For anyone who missed it, SpaceX launched a Falcon 9 rocket into orbit, then landed it upright on a drone ship bobbing in the Atlantic Ocean. It had tried to do this four times before, but failed each time, sometimes spectacularly. This time, though, it got it spectacularly right.
The rocket landed by itself, and it couldn't have done so more perfectly. It approached the ship in a tight arc, as graceful as a ballerina. Its delicate trail of burning fuel sliced through the vast ocean expanse with a blazing white light. It touched down expertly, confidently. It basically kicked that landing's a**.
SpaceX CEO Elon Musk described landing a rocket on a floating ship the size of a football field in the middle of the ocean as like trying to land something on a postage stamp. In other words, it's really f***ing hard.
Save some sea-notes
If it's so hard, why bother with sea landings at all? Many have asked, so let's explore.
Musk said at a NASA press conference that half of SpaceX's missions will require sea landings. The reason for this is that rockets that go beyond Earth's orbit likely won't have enough fuel to bring them back to solid ground.
Instead of writing the rockets off as lost causes and letting them crash into the ocean, SpaceX wants to recover its rockets so it can reuse them for later missions. This will lead to less time between launches as well as save SpaceX vast amounts of money.
A new Falcon 9 rocket costs $54 million to build, but only burns about $200,000 worth of fuel when it goes into orbit, according to Vox.com.
Musk said he thinks nearly all of the Falcon 9 rocket could be reused 10-20 times, while its parts could be used several thousand times over. And the rocket that went up today? It could be ready to go again by June.
It's simple math: Reusable rockets cut down costs.

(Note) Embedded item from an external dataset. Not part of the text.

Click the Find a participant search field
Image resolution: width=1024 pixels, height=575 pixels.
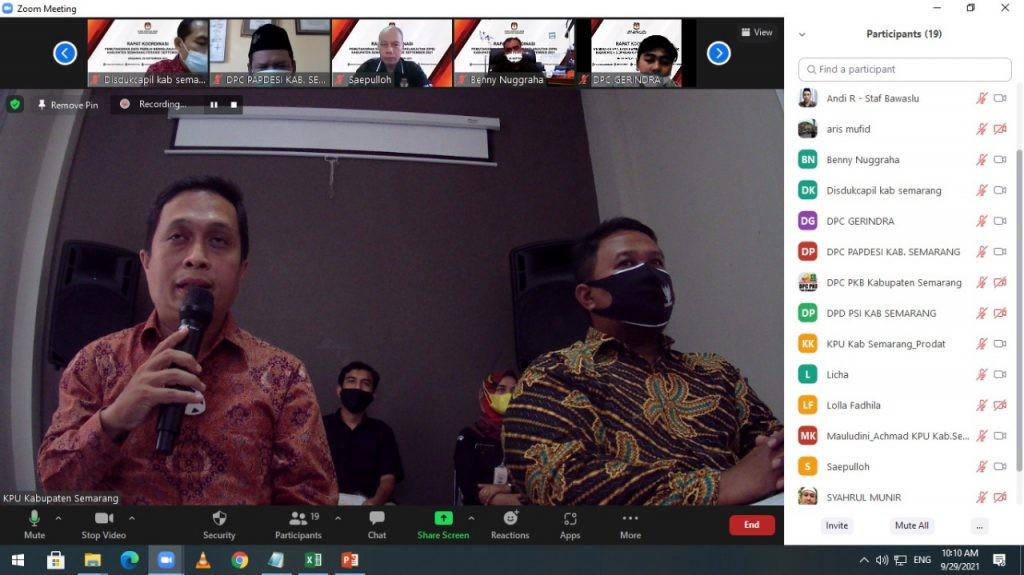pos(904,70)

SpaceX can conduct more missions, ones that take it further and further away from Earth and closer and closer to Mars. It also increases the possibility of (relatively) cheap space tourism because now the cost it would take to build new rockets won't be transferred to customers.

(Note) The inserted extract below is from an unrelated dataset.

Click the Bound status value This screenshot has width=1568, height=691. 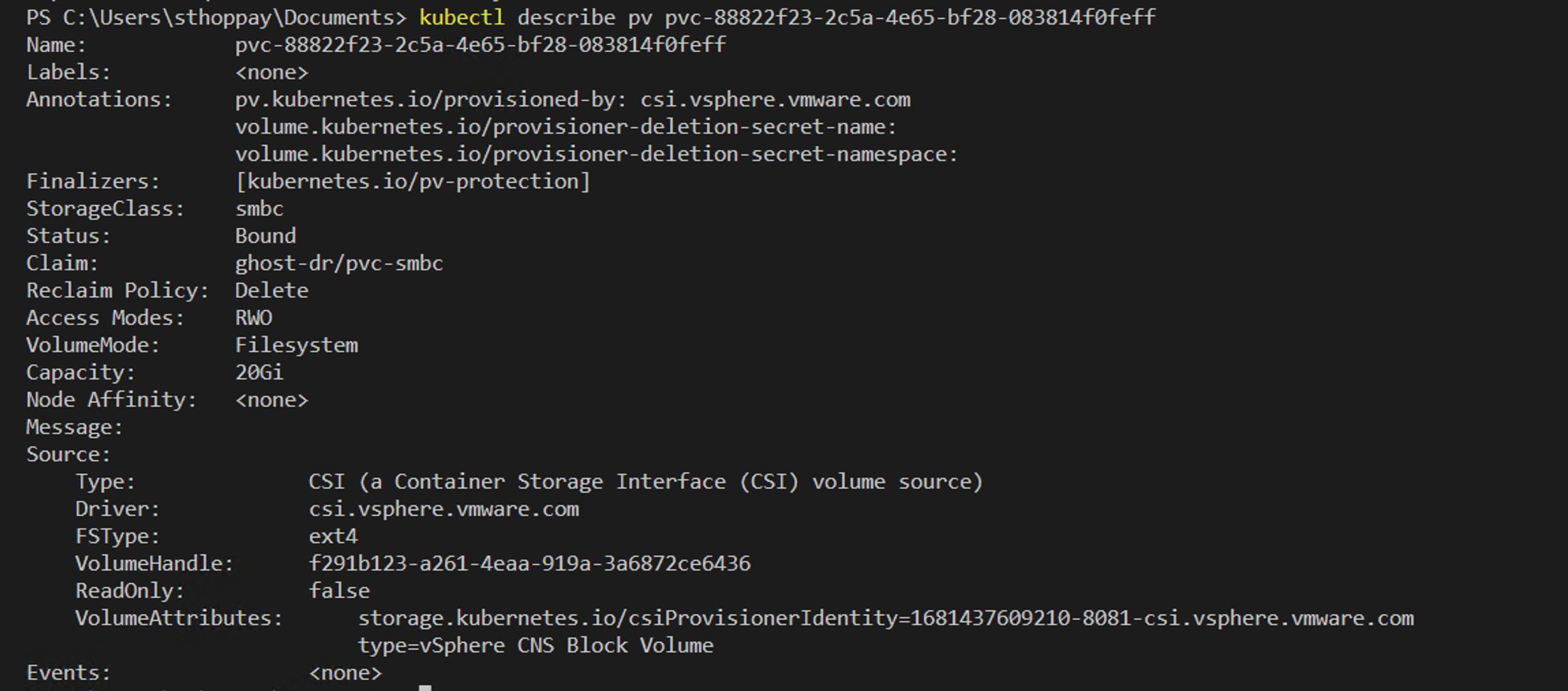point(265,236)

That ticket to space is starting to look a lot more affordable...
Space high five!
Musk's mission is to open up space access to private companies and civilians who'd otherwise be prohibited from the outer reaches, if only because the price is too damn high (but also because most of us aren't trained astronauts).
With Friday's launch and landing, he and the rest of SpaceX are one step closer to making cheap space travel a reality.
The journey up till this point has been riddled with failures, yet SpaceX never stopped. Its relentless drive makes this new success all the more poignant.
Watching the launch live feed, the eruption of cheers from the SpaceX team when the rocket touched down was the most joyous sound I've heard in a long time.
It was pure ecstasy in that room, but it wasn't confined to there.
The tweets started flowing as freely as the champagne probably did at SpaceX HQ. The hashtag "#SpaceX" blew up, and it's still going strong as I write this.
Even President Obama tweeted his congrats. Of course, Musk responded.
The collective high five that rang round the world was inspiring. It was like we'd all just seen an amazing game-winning goal, except it wasn't sports that brought us together, but a rocket landing on a ship somewhere out in the ocean. Who would have thought?
I'm too young to have witnessed the moon landing or The Beatles performing on The Ed Sullivan Show, moments that defined a generation. I am, however, living in a time when a man named Musk ended one week by announcing a new car, then wrapped up the next with a NASA press conference talking about a historic feat his company just pulled off.
Getting to Mars and shuttling regular folks to the stars are still years away, but today showed us that we're well on our way there, and maybe even closer than we thought. It's quickly becoming real, guys. I suggest you hold on.